== Extracted information

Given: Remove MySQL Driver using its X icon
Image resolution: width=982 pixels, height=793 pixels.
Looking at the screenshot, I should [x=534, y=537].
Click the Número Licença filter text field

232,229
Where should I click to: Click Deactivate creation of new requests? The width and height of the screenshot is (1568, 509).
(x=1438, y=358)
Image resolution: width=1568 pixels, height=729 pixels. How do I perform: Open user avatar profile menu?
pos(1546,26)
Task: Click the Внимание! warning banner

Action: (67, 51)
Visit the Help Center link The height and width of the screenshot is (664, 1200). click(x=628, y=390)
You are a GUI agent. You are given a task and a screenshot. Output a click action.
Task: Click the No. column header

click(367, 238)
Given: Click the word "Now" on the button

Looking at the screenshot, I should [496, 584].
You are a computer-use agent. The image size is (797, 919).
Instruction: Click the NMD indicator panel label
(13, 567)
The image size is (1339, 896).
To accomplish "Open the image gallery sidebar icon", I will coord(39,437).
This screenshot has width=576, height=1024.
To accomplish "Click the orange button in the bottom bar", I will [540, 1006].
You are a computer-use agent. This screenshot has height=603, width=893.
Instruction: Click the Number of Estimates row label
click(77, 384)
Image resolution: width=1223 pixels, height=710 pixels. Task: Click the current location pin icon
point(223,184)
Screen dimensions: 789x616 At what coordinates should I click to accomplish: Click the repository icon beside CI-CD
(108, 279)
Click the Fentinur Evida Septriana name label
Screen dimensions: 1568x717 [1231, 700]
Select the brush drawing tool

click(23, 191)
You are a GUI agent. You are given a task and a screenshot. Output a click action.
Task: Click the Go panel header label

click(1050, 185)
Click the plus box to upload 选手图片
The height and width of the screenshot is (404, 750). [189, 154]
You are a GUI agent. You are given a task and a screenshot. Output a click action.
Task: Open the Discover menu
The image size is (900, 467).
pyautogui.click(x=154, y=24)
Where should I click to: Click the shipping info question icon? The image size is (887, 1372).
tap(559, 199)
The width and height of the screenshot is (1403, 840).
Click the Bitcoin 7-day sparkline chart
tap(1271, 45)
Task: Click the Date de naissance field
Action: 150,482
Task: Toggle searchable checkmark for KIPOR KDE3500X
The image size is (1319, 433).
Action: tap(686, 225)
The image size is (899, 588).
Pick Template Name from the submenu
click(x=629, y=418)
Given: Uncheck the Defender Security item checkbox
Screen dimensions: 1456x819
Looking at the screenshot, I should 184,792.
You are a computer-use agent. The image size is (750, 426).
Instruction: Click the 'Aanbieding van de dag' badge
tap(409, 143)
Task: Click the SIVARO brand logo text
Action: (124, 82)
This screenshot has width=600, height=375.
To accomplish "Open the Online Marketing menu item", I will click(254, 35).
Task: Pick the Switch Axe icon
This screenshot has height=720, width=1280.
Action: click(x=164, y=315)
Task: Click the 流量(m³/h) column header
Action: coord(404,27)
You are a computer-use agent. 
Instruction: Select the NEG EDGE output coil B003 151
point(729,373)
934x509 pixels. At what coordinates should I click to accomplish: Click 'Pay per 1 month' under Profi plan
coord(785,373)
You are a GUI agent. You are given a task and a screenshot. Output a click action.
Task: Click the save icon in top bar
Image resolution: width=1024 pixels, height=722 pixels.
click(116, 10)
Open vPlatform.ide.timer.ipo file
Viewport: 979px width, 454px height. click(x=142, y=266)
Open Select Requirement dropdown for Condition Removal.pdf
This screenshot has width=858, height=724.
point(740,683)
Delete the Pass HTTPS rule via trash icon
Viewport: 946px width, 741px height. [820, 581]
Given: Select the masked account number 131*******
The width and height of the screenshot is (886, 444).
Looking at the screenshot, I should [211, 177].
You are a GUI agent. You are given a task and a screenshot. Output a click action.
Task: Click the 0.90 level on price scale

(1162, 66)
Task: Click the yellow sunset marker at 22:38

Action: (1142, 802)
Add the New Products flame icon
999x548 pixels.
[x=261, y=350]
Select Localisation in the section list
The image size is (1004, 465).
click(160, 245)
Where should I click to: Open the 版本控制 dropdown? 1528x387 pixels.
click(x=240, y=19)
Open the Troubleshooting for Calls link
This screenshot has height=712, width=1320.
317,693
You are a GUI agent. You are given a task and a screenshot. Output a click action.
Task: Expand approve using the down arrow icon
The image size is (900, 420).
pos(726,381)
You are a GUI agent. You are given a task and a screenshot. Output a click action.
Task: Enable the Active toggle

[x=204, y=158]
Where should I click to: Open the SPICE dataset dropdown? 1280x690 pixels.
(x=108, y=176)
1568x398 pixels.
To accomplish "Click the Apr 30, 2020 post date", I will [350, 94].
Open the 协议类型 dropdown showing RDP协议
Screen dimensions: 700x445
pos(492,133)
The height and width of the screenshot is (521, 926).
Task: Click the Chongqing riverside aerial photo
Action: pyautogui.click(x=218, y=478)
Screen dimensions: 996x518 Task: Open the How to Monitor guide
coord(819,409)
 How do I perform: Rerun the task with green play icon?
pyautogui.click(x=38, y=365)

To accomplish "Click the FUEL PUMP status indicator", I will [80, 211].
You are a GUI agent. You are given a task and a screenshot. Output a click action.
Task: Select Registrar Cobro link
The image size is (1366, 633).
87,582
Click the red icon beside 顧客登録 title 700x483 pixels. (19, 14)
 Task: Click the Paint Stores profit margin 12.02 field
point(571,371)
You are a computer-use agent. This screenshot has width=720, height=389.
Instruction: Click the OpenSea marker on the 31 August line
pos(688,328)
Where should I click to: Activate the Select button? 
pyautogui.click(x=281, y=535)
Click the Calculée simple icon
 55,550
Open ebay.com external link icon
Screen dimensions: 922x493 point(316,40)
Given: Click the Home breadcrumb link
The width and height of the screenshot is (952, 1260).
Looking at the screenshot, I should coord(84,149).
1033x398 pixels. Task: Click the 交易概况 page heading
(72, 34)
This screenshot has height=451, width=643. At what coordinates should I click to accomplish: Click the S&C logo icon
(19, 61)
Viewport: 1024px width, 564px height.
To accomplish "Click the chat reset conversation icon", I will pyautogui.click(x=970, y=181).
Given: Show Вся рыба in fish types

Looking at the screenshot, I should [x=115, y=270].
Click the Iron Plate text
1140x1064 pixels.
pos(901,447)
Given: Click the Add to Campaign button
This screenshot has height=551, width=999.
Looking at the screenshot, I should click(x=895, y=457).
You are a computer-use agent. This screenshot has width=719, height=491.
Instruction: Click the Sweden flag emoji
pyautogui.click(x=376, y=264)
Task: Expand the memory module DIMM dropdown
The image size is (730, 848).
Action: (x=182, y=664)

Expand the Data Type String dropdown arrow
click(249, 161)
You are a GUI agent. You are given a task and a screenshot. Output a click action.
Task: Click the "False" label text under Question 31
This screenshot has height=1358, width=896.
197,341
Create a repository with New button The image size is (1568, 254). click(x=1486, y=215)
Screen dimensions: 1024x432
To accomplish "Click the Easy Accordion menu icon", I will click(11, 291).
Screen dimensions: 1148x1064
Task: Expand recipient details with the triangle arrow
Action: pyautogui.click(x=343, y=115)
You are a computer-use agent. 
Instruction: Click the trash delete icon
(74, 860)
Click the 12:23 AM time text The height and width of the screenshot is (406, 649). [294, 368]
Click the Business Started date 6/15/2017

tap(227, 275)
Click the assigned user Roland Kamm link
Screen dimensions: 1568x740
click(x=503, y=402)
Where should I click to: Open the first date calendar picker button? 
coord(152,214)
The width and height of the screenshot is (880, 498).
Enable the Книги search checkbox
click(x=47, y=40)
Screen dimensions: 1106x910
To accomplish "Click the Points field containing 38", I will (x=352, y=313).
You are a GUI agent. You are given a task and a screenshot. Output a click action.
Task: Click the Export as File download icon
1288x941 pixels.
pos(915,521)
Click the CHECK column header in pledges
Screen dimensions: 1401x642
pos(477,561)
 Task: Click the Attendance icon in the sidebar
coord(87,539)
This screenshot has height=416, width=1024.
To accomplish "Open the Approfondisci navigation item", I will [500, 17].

====

» **Task description**: The answer must be a single number: how many lines of the entries contain "using".

» **Exercise output**: 2